No sé si, como a mí, alguna vez os habrán dicho que los cristianos vamos por el mundo con los ojos vendados siguiendo a «alguien invisible» que no nos deja disfrutar de la vida.
El problema realmente viene cuando nos comportamos como tales ciegos, pero no por seguir a ese alguien invisible, sino por dejarnos llevar por lo que aparentemente mejor nos conviene para no meternos en líos innecesarios. Son esas ocasiones en que hacemos las cosas por hacerlas, porque toca, porque siempre lo hemos hecho así, porque manda la tradición…
Por ello, hoy puede ser un buen día para plantearnos estas cosas. Por ejemplo: ¿por qué vamos a Misa cada domingo o, incluso, entre semana? ¿Por qué esos ratos de oración en la capilla? ¿Nos acerca todo ello a Dios o lo hemos convertido en un ritual con el que cumplir y supuestamente acallar la conciencia? En el plano espiritual no podemos ir por la vida como autómatas que parecen que responden con palabras o acciones ya programadas, y que luego salen de esos encuentros con el Señor sin sentimientos ni motivaciones.
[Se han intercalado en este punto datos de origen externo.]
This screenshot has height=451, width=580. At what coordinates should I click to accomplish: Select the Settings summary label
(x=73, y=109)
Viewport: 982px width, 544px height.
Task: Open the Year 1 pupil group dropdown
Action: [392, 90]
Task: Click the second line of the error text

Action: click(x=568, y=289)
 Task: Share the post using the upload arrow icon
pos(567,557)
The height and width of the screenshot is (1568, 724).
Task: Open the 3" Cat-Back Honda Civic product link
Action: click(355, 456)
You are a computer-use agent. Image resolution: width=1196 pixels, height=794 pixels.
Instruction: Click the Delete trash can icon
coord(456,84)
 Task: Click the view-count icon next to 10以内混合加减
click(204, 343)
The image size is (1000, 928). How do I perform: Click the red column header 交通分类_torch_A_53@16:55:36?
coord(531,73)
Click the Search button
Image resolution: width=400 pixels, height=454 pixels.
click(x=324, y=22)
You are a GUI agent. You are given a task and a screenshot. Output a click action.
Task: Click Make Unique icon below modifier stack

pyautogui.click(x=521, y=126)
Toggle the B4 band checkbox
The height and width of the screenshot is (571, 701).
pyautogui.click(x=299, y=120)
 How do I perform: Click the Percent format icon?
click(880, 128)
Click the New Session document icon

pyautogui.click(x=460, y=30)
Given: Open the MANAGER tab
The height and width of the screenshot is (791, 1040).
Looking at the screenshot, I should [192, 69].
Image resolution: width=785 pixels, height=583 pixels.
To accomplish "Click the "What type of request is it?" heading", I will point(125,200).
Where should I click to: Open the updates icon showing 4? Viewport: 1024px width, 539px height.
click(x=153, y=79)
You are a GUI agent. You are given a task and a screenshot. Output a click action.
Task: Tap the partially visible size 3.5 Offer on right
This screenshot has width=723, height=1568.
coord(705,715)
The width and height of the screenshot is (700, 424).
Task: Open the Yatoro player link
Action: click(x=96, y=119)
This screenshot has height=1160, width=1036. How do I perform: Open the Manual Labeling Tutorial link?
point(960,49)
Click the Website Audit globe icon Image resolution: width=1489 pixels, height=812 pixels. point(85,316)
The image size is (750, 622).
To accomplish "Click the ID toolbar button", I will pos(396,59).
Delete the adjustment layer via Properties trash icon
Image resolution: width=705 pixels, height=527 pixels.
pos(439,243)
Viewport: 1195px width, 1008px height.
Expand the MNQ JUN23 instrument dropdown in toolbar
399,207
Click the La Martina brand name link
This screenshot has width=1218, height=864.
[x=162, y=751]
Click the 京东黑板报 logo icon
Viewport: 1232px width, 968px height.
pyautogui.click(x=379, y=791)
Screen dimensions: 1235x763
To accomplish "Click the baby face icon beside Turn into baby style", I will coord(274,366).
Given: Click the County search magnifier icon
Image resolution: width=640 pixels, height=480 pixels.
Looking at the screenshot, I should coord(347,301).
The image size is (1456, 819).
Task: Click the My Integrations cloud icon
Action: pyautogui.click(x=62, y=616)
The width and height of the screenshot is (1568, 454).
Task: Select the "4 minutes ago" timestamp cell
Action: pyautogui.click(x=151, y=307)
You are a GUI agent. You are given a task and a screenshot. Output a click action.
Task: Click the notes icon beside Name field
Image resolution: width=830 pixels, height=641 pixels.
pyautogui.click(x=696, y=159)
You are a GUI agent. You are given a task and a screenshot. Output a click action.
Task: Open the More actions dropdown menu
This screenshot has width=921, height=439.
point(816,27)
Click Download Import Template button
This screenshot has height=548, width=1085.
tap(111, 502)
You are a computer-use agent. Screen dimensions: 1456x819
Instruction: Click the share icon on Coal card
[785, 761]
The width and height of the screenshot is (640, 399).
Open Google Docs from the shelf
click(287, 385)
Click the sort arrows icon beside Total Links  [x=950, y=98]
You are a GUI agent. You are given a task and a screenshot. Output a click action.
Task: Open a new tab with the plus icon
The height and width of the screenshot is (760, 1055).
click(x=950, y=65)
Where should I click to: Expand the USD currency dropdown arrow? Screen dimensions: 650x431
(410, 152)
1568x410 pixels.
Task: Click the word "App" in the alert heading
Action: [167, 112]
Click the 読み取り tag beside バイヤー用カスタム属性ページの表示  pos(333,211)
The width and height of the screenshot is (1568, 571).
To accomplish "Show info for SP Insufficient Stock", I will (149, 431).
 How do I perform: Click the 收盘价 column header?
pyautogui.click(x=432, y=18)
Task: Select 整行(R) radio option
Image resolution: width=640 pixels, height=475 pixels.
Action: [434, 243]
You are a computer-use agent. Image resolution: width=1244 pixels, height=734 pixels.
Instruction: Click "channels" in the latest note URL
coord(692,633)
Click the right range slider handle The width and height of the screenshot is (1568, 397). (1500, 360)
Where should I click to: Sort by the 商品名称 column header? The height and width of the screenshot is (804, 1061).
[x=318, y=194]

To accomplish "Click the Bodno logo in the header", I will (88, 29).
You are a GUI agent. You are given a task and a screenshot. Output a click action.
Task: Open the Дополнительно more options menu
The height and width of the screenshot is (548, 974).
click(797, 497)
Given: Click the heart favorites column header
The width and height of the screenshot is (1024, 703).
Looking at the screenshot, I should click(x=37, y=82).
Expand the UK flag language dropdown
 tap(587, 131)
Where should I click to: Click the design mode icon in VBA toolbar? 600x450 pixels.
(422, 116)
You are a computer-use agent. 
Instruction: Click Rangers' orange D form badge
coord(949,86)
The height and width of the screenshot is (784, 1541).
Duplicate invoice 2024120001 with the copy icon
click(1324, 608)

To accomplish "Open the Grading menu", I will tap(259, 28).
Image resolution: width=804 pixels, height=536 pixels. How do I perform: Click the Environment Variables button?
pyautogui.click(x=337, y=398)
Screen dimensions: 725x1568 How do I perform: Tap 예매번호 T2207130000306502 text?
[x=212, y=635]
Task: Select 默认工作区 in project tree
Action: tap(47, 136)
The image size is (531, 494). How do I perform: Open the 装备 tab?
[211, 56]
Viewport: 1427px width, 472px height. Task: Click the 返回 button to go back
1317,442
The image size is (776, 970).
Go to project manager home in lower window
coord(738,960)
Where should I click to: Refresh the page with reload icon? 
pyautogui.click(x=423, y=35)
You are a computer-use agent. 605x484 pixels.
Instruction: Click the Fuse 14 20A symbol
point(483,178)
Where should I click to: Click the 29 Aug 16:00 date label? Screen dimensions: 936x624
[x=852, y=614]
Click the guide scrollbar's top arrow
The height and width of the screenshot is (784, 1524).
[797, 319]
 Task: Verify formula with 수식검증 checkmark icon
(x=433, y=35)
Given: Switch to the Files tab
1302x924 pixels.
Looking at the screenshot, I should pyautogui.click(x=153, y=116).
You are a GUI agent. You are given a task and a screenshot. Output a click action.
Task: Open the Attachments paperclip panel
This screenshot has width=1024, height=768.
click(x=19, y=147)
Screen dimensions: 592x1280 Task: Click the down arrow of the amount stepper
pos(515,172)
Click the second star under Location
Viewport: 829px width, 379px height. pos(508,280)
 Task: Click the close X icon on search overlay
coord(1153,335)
Tenemos que aprovechar todas las ocasiones de anunciar el Evangelio; ojalá consigamos ser apóstoles e ir de dos en dos, como al principio, para contagiar la alegría de seguir a Cristo a nuestros amigos y al mundo entero. Tal vez la venda la tengan los que nos la quieren quitar y el «invisible» se les haga más visible que nunca cuando lo experimenten en sus propias vidas, porque al final ese encuentro con Él es lo importante: un encuentro de corazones, ya que, como se dice en el Principito: solo se ve bien con el corazón, lo esencial es invisible a los ojos.
No escurramos nuestro ser cristianos: que nuestra fe «ciega» en Él abra corazones; nuestra esperanza aporte más firmeza que nunca; que en el amor se base nuestra vida para demostrar que a veces lo que parece más invisible, solo lo es para los ojos.